Sukeri juga membenarkan penahanan Kartu PIP dengan alasan keamanan, mengklaim kartu tersebut sering hilang jika diserahkan langsung kepada siswa. “Kami kumpulkan kartu PIP di sekolah untuk menghindari kehilangan, karena jika kartu hilang, kami yang akan repot membuat laporan,” ujarnya.
Namun, para wali murid mengeluhkan penahanan ijazah dan Kartu PIP. Cik Ning, seorang orang tua siswa, menyatakan ijazah anaknya telah ditahan lebih dari setahun. “Kami kesulitan melunasi tunggakan, dan ijazah anak saya belum diberikan. Bagaimana kami bisa melanjutkan pendidikan atau mencari pekerjaan tanpa ijazah?” keluhnya.

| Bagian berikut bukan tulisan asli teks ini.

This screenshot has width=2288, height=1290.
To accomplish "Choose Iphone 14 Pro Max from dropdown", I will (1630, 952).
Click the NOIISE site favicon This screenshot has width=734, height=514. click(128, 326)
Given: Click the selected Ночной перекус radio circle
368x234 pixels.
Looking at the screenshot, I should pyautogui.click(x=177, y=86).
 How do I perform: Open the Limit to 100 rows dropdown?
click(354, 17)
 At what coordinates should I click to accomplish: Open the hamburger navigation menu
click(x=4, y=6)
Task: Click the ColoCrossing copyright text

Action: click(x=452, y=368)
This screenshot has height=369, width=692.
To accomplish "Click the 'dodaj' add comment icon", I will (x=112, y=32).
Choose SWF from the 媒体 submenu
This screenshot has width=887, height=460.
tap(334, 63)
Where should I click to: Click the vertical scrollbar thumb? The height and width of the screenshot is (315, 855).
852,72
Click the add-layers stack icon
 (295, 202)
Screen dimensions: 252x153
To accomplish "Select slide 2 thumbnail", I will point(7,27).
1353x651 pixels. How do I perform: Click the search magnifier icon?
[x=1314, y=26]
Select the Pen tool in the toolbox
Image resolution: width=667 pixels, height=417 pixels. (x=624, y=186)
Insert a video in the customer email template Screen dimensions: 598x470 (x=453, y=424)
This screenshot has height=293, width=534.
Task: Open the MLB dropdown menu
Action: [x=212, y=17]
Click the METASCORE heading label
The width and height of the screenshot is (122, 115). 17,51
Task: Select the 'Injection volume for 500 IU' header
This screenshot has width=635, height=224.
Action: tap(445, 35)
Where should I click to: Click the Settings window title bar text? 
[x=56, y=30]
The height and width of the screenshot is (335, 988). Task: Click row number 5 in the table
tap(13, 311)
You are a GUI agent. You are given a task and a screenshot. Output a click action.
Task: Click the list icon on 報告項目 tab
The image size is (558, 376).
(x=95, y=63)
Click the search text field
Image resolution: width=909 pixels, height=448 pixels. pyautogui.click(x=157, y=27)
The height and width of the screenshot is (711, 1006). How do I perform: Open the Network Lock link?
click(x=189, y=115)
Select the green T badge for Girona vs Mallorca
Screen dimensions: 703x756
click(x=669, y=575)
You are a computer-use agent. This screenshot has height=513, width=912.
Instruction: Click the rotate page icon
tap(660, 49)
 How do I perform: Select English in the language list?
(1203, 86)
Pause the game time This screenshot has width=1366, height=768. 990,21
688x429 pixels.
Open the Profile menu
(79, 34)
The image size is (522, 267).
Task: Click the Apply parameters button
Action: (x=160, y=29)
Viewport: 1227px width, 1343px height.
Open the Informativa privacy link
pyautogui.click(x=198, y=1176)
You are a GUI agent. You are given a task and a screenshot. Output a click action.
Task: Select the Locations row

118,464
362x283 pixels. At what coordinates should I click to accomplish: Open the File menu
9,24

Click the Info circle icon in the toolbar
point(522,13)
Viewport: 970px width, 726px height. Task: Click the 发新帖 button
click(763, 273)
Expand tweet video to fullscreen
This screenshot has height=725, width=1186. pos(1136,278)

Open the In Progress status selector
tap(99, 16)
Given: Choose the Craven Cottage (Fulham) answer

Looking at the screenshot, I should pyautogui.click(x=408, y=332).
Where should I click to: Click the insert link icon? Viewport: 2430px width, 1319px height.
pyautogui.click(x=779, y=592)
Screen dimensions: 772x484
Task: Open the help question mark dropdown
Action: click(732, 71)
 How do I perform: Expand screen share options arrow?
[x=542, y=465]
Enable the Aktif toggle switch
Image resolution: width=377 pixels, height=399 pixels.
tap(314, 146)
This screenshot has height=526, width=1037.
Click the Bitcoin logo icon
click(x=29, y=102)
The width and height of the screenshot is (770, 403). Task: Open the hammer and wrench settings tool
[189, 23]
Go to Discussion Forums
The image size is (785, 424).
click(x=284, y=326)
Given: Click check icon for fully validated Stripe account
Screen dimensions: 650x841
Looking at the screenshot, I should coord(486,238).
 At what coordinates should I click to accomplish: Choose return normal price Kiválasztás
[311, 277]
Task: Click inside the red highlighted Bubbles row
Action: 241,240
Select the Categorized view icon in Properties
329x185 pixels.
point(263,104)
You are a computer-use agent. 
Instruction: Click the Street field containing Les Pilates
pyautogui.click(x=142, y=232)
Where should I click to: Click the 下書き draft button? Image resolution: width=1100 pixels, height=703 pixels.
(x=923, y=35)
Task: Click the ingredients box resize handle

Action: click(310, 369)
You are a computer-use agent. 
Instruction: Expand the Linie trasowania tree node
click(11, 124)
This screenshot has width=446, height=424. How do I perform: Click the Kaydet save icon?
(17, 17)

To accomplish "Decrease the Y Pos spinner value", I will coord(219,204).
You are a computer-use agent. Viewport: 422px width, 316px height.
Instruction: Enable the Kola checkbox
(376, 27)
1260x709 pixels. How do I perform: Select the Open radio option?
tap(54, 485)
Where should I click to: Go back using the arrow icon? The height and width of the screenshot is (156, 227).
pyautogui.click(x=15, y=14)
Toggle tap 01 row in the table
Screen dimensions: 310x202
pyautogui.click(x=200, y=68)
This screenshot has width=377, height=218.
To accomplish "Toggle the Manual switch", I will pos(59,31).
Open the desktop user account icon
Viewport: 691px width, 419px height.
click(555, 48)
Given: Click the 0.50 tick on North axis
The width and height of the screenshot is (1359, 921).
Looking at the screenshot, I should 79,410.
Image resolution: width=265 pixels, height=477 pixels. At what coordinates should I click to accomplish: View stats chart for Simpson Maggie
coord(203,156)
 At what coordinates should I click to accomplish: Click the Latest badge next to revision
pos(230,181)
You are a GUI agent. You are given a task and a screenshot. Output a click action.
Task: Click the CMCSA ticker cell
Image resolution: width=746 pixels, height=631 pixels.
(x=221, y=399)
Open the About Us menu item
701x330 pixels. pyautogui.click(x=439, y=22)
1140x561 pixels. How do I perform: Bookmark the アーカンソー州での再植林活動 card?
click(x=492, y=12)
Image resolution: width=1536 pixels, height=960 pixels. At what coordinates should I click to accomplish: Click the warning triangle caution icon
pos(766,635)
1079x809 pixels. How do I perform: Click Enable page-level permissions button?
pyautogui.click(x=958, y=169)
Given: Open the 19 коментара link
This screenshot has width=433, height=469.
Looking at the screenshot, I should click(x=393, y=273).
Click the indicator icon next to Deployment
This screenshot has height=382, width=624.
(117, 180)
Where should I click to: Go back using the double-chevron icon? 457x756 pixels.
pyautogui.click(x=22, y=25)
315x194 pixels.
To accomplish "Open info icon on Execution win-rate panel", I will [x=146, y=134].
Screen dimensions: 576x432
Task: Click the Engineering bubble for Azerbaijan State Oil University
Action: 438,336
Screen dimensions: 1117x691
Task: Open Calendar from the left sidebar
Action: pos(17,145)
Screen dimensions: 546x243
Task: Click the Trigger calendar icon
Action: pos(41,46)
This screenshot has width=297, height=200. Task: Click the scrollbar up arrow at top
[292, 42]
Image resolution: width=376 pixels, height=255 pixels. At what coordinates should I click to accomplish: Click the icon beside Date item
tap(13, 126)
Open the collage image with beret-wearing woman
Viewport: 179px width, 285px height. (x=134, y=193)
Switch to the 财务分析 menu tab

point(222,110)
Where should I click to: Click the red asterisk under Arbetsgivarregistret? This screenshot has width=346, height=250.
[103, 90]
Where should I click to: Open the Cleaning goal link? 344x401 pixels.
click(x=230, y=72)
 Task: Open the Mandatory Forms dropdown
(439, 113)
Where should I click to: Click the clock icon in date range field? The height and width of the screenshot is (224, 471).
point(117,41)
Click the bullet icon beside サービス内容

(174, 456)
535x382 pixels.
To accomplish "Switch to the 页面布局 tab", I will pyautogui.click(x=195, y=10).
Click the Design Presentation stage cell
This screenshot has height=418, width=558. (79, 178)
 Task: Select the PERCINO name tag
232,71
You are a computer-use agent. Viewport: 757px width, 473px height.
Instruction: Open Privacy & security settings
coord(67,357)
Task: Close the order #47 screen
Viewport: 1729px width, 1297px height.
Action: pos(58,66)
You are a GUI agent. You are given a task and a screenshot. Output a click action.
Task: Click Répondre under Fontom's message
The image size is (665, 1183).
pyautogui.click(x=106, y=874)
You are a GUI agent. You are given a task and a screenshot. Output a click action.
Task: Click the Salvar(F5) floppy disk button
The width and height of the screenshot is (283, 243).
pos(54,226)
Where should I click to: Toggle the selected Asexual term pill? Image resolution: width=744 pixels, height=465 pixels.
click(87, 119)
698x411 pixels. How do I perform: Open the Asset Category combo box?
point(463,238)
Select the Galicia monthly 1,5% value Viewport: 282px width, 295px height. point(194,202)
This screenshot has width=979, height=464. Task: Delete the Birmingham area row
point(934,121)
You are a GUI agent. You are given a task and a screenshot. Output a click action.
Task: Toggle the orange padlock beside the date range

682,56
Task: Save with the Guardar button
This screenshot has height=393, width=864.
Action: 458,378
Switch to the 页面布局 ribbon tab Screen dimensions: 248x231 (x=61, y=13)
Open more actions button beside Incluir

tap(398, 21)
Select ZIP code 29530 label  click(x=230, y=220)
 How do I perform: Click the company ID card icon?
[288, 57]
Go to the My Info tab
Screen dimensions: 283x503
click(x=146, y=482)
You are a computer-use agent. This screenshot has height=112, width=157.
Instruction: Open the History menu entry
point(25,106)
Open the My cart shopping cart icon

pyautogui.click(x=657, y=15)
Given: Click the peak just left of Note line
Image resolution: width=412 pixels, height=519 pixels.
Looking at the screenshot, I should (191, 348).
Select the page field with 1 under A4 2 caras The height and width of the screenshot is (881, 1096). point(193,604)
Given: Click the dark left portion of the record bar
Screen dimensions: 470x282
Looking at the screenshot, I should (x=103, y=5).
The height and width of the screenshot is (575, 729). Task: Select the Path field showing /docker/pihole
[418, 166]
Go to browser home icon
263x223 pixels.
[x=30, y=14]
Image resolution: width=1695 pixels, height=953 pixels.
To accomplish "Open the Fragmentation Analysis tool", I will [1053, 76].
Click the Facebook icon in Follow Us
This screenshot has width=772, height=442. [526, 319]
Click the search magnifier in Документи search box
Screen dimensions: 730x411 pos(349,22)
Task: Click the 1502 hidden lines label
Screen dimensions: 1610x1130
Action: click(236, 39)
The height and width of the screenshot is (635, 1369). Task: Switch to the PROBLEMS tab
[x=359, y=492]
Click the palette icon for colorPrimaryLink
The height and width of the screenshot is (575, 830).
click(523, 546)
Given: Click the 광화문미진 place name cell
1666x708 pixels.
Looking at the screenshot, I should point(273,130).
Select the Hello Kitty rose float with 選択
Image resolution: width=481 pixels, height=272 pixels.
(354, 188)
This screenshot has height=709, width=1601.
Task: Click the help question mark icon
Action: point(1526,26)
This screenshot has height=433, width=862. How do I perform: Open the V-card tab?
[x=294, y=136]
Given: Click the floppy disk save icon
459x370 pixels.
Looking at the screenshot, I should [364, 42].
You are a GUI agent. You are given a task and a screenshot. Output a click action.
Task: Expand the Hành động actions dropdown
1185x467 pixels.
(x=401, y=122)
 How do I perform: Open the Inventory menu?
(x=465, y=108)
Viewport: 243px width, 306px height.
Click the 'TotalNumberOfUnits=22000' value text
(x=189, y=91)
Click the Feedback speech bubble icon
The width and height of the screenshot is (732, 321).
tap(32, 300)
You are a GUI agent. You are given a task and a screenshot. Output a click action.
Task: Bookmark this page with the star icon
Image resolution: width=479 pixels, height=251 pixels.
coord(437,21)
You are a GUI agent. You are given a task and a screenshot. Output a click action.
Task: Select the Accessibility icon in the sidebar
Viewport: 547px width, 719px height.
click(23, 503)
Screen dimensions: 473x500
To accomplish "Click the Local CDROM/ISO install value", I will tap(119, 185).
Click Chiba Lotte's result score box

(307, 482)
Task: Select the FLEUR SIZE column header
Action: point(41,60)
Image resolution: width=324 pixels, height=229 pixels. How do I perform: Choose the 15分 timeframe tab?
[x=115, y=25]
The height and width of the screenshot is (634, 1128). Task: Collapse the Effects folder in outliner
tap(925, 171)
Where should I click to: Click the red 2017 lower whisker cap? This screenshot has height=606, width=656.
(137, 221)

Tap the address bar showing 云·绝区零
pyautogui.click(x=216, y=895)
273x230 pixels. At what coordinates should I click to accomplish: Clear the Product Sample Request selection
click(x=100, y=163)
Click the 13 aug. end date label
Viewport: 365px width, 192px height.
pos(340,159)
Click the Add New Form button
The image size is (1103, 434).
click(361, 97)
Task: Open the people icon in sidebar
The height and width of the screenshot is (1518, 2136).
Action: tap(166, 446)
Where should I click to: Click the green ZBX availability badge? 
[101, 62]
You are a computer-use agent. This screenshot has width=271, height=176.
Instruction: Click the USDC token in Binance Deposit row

Ela, orang tua lainnya, juga merasakan dampak serupa. “Kami bingung dengan penjelasan sekolah tentang gratisnya pendidikan. Anak saya belum mendapatkan ijazah dan sulit mencari kerja tanpa dokumen tersebut.”
Di sisi lain, Nilawati dan Egy, orang tua siswa penerima bantuan PIP, mengaku tidak mengetahui besaran bantuan karena kartu PIP masih dipegang sekolah. “Kami hanya tahu ada bantuan, tapi tidak tahu berapa jumlahnya. Kartu masih di tangan guru,” ujar mereka.
Kondisi ini menunjukkan adanya ketidaksesuaian antara kebijakan sekolah dan hak-hak pendidikan yang seharusnya dijamin oleh negara.